--- Exercise objective ---
Return the line that has "Task: Select the" and all lines below it through the last, exactly as they stand; omit pictures.
Dataset section start
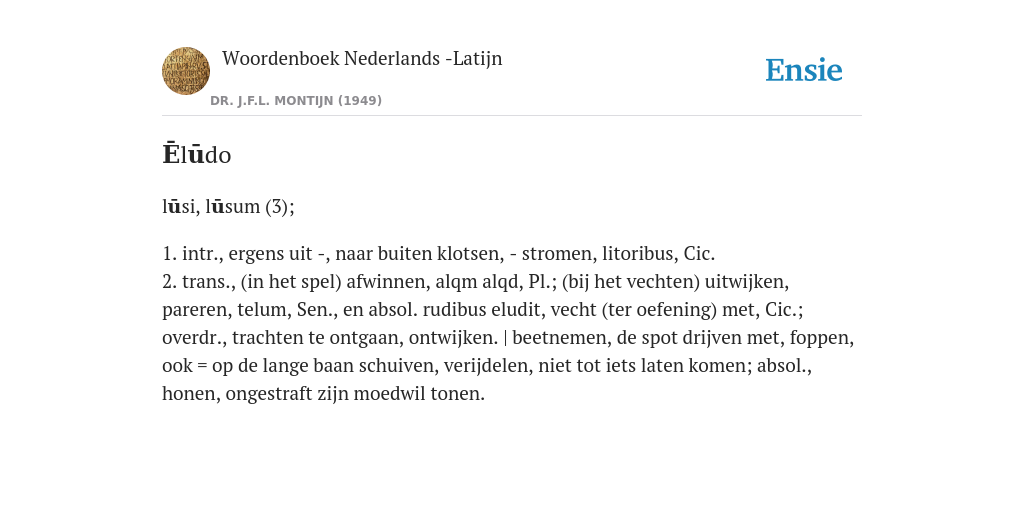
Task: Click the definition line starting with 1. intr.
Action: [x=439, y=253]
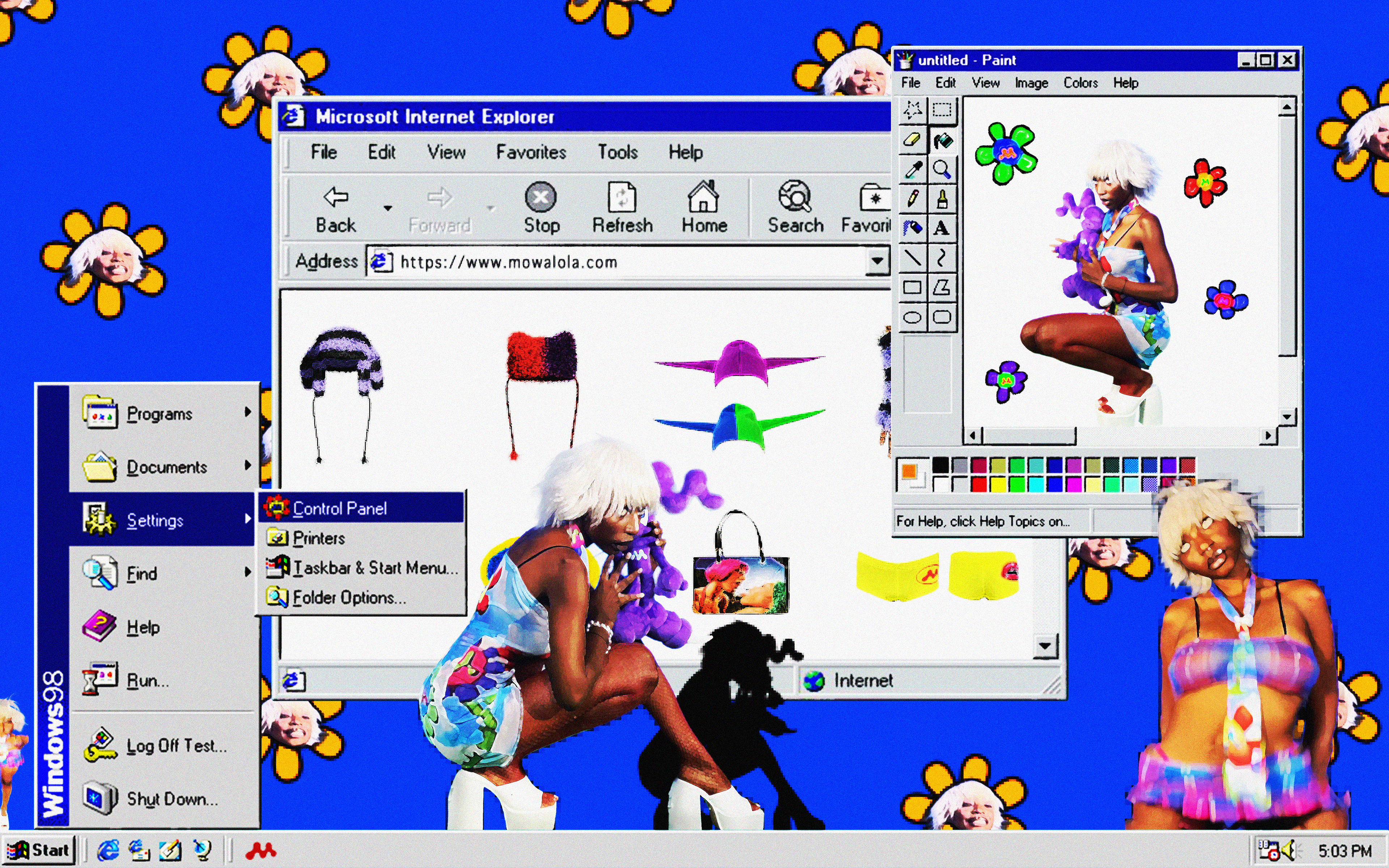This screenshot has width=1389, height=868.
Task: Open the Favorites menu in Internet Explorer
Action: pos(531,152)
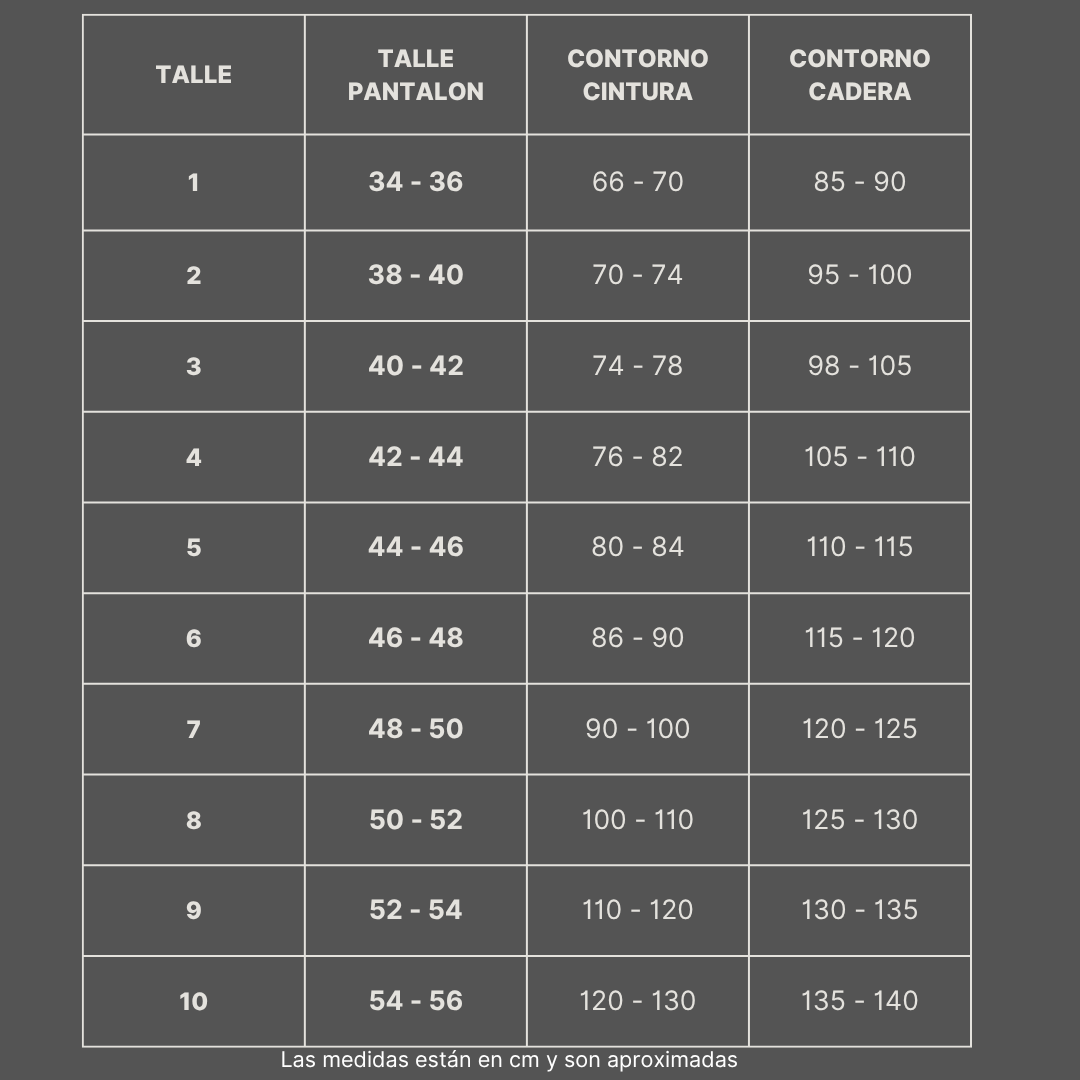This screenshot has width=1080, height=1080.
Task: Click the hip value 95 - 100
Action: (860, 275)
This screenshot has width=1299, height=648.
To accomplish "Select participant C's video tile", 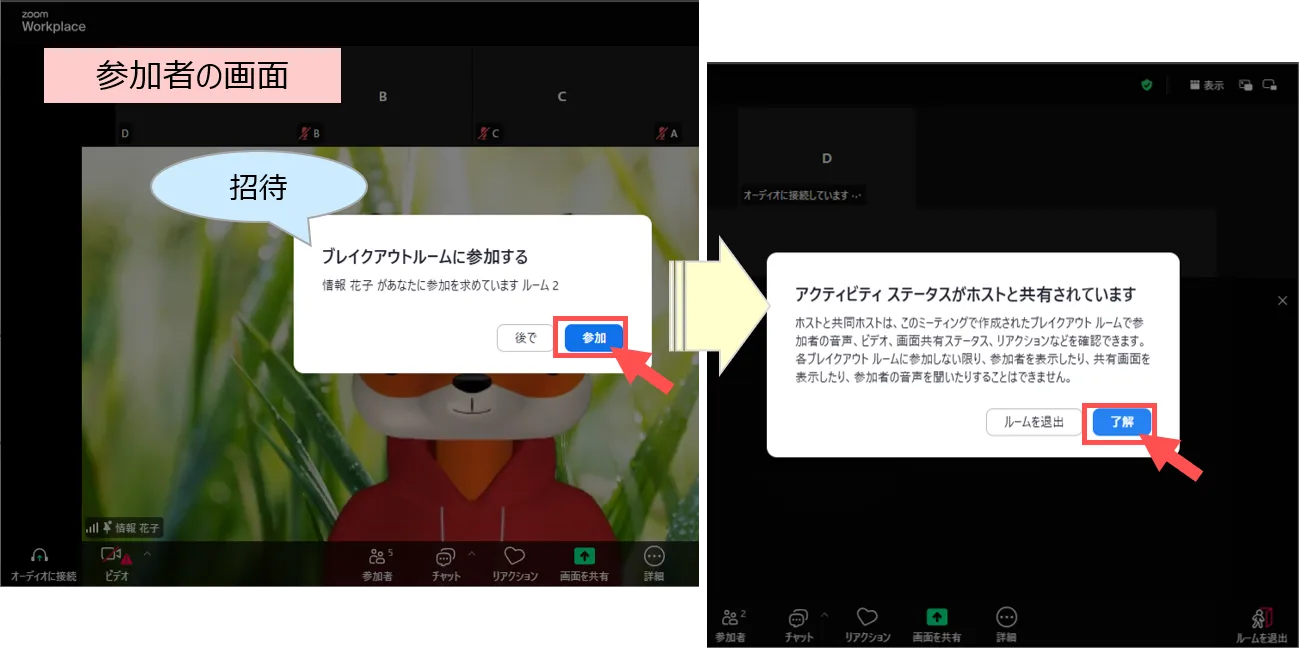I will 562,97.
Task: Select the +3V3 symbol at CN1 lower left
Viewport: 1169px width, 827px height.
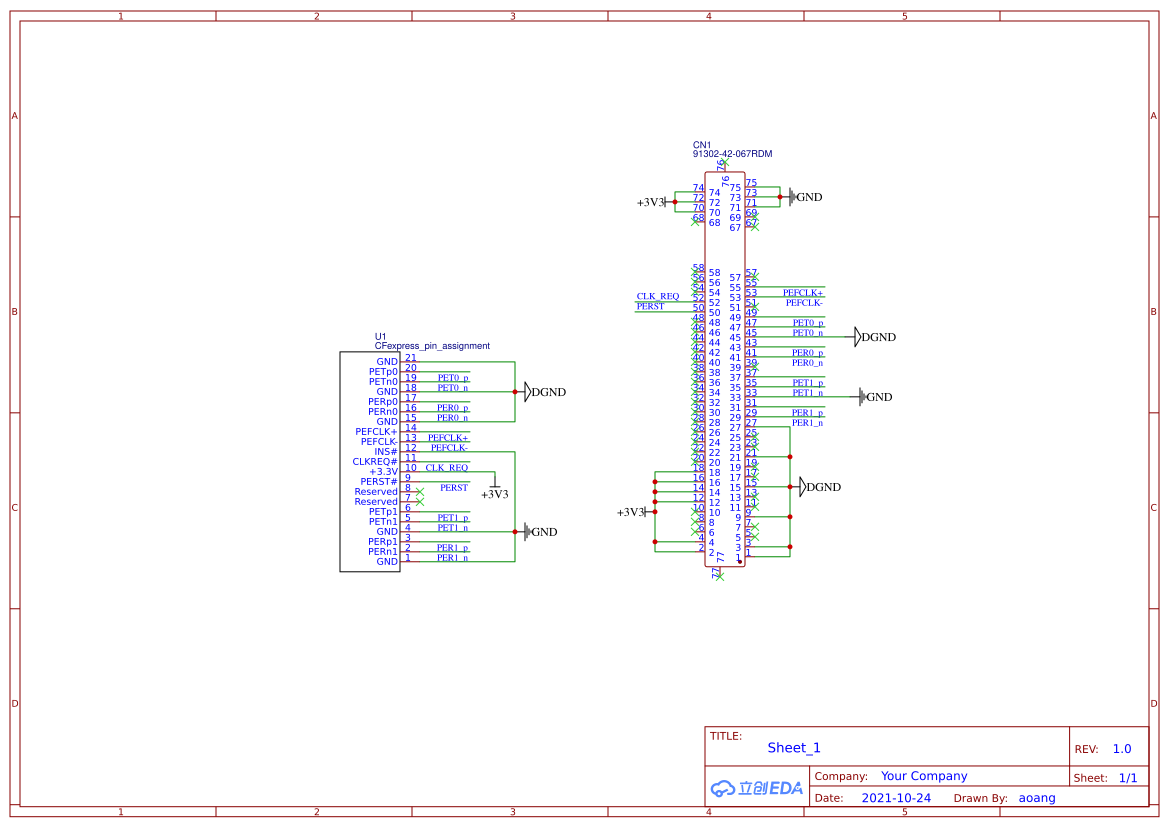Action: point(631,512)
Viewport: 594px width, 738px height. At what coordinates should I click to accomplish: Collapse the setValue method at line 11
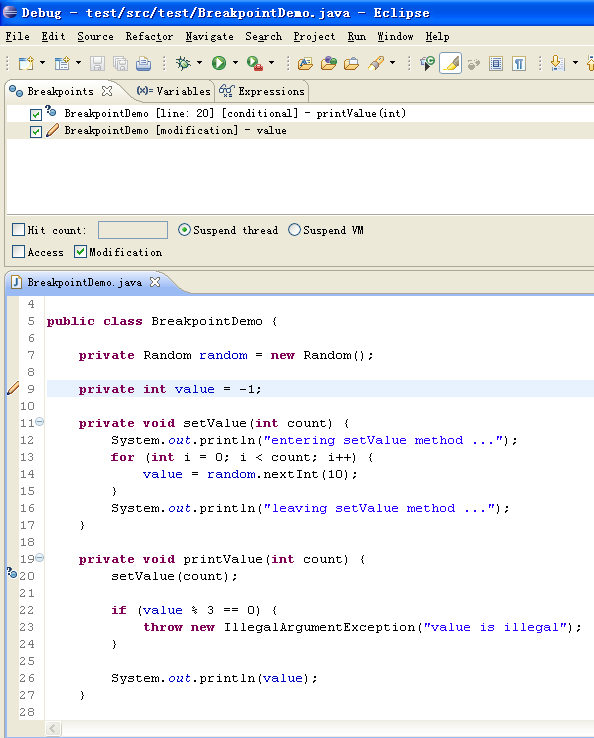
Dataset section end
--- Solution ---
Task: Select the +3V3 symbol at CN1 lower left
Viewport: 1169px width, 827px height.
Action: point(631,512)
Viewport: 594px width, 738px height. At what coordinates should I click to accomplish: Collapse the setValue method at line 11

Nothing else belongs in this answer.